#### Task statement
Please give back all the records exactly, but keep the pictures out.

=== Entries shown ===

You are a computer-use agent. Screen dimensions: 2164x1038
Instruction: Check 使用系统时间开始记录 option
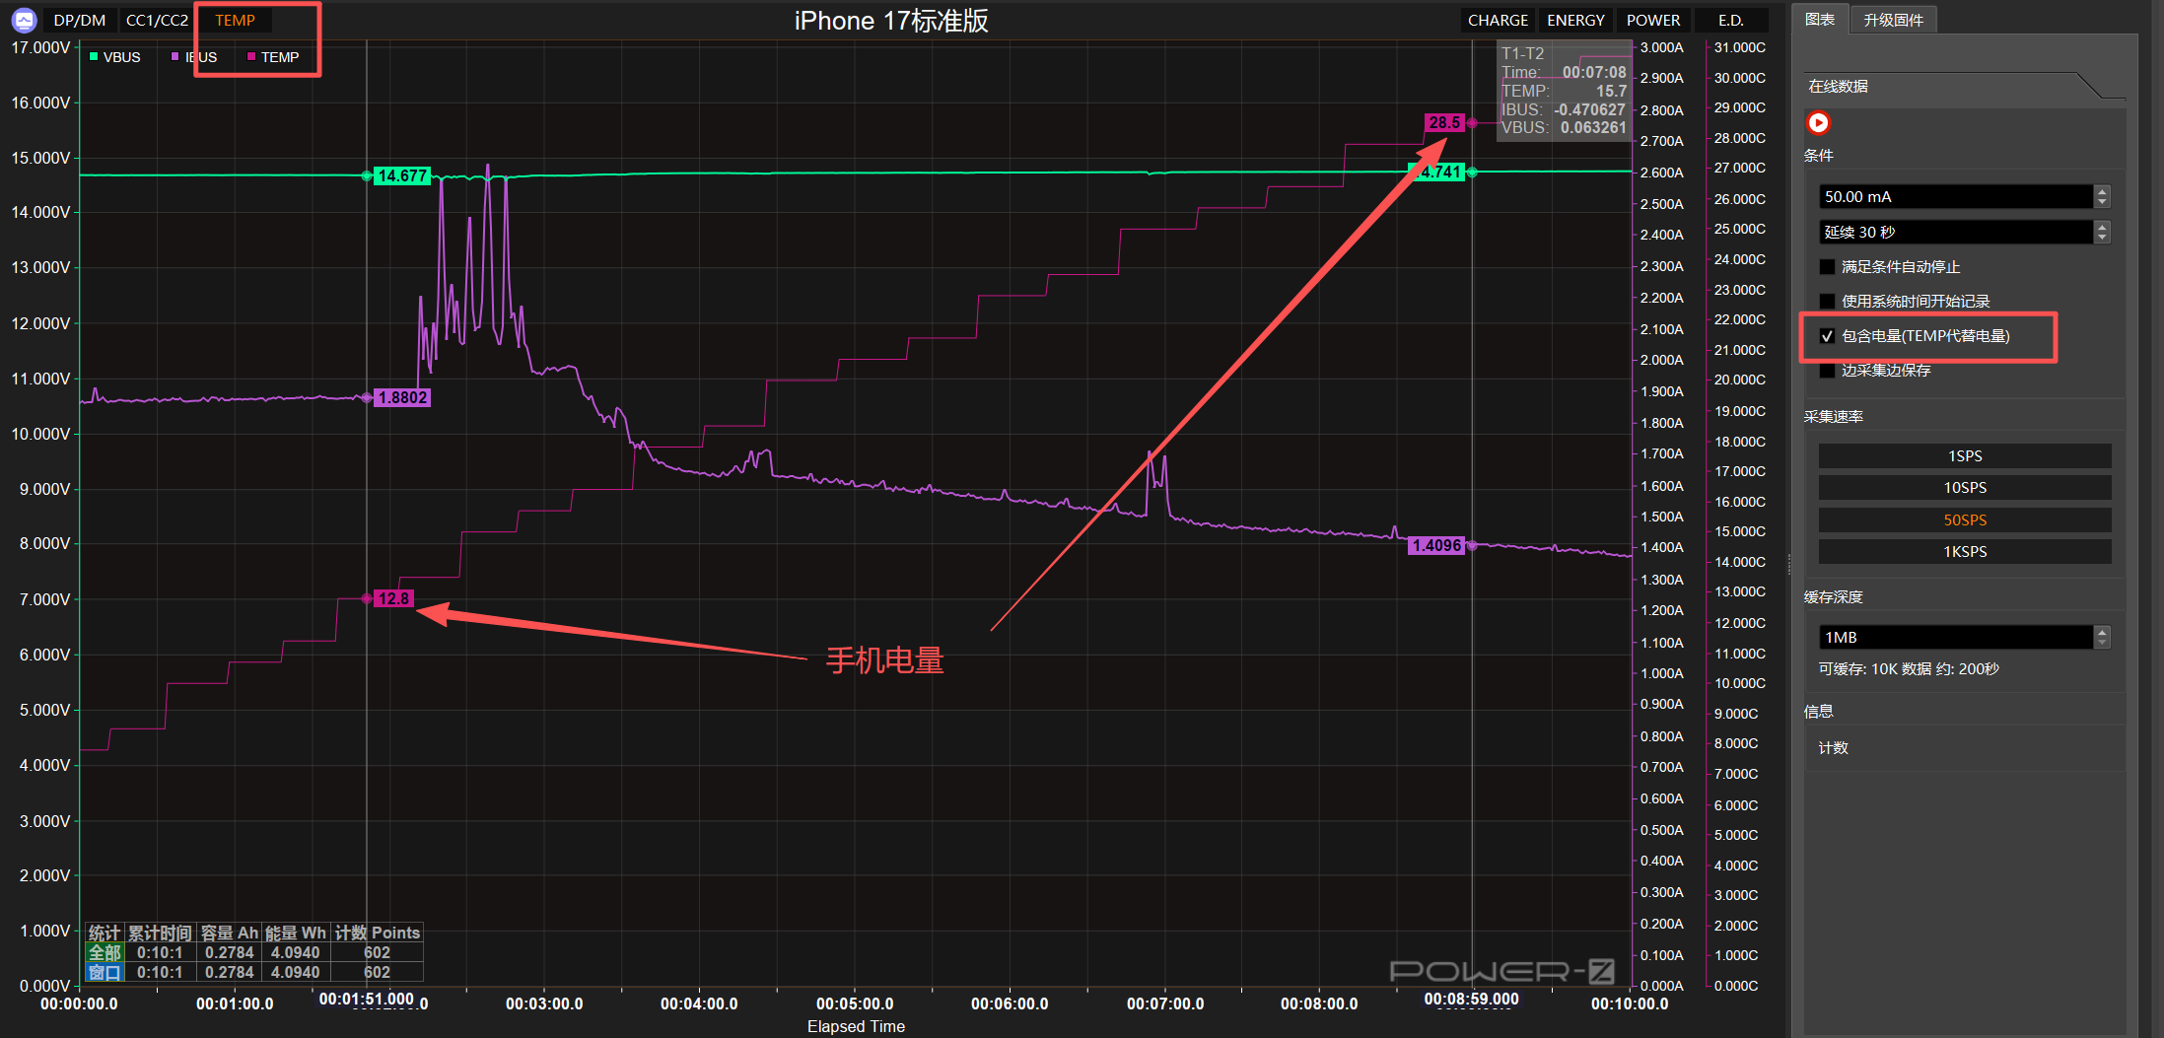[1827, 302]
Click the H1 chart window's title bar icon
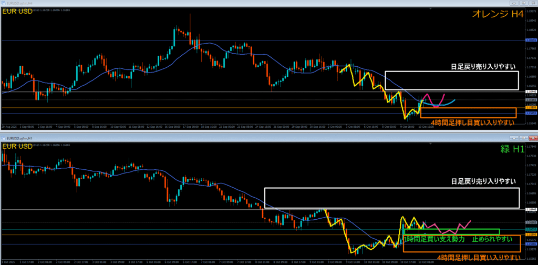The width and height of the screenshot is (538, 265). point(3,138)
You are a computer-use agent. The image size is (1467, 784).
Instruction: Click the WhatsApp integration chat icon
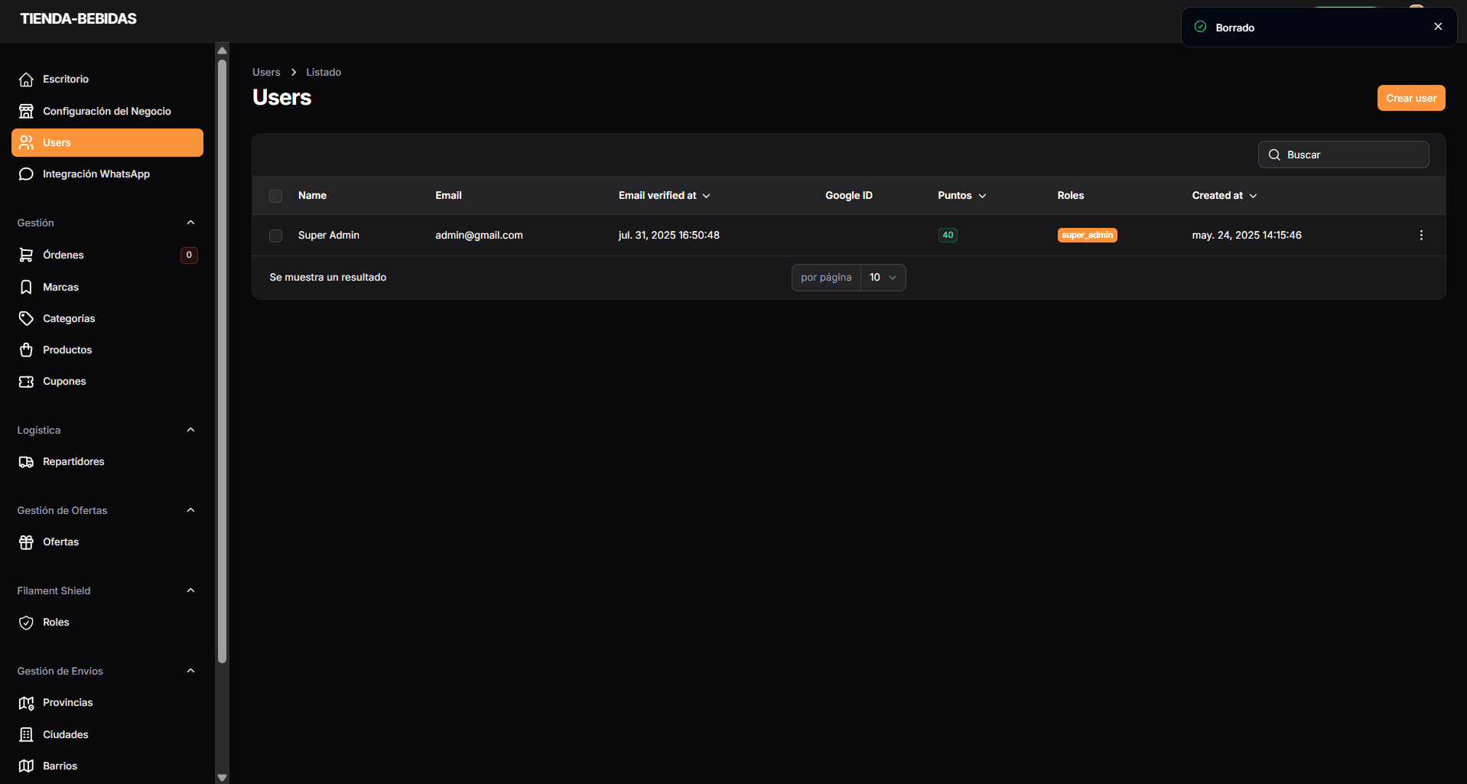point(26,174)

===

#### The answer
You are a computer-use agent. Screen dimensions: 2164x1038
Instruction: Check 使用系统时间开始记录 option
[1827, 302]
Click the H1 chart window's title bar icon
The width and height of the screenshot is (538, 265). point(3,138)
You are a computer-use agent. The image size is (1467, 784).
Instruction: Click the WhatsApp integration chat icon
point(26,174)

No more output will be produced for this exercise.